### [TASK INPUT]
◆ ◆ ◆ ◆ ◆
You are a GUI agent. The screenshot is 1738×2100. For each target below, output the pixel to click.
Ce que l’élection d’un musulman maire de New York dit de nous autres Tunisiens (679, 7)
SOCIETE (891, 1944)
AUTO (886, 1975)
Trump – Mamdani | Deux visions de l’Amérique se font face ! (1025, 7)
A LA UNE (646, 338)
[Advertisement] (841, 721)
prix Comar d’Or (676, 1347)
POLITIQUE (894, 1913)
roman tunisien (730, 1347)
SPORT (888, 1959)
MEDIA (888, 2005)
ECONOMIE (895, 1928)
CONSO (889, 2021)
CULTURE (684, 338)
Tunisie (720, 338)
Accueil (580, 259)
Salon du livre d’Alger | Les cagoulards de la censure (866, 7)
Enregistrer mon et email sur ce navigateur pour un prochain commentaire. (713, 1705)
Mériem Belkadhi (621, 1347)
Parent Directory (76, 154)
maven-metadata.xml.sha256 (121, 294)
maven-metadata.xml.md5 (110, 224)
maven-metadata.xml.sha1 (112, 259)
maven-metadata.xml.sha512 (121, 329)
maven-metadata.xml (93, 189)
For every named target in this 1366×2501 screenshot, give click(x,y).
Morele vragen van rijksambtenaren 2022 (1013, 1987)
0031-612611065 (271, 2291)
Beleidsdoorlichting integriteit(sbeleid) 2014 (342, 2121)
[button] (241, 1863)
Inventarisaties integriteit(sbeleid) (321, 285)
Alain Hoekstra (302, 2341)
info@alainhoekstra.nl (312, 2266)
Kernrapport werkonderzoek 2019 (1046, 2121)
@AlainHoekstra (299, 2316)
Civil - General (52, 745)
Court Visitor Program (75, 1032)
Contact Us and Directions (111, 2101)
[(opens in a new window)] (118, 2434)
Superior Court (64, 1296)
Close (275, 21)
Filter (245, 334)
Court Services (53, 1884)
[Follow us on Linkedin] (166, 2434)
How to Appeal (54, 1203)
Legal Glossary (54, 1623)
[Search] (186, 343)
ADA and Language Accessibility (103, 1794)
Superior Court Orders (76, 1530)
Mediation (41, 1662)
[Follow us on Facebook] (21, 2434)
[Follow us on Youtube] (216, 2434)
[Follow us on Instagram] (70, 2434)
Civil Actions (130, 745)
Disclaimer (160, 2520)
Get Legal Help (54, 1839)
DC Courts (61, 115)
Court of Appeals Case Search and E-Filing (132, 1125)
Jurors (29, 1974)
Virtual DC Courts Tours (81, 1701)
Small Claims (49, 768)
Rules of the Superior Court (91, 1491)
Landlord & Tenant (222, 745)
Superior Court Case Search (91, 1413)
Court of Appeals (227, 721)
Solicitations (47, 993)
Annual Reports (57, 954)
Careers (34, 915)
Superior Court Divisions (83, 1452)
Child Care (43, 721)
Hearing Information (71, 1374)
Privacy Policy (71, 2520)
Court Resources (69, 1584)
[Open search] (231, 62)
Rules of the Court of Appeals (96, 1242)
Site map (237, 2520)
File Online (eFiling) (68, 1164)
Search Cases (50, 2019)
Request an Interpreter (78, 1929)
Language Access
◆ ◆ ◆ ◆ ◆
### [WORK TO BE COMPLETED]
Copy out all lines of the listing where the word "Superior" appears.

### [RESPONSE TO THE EXERCISE]
Superior Court (64, 1296)
Superior Court Orders (76, 1530)
Rules of the Superior Court (91, 1491)
Superior Court Case Search (91, 1413)
Superior Court Divisions (83, 1452)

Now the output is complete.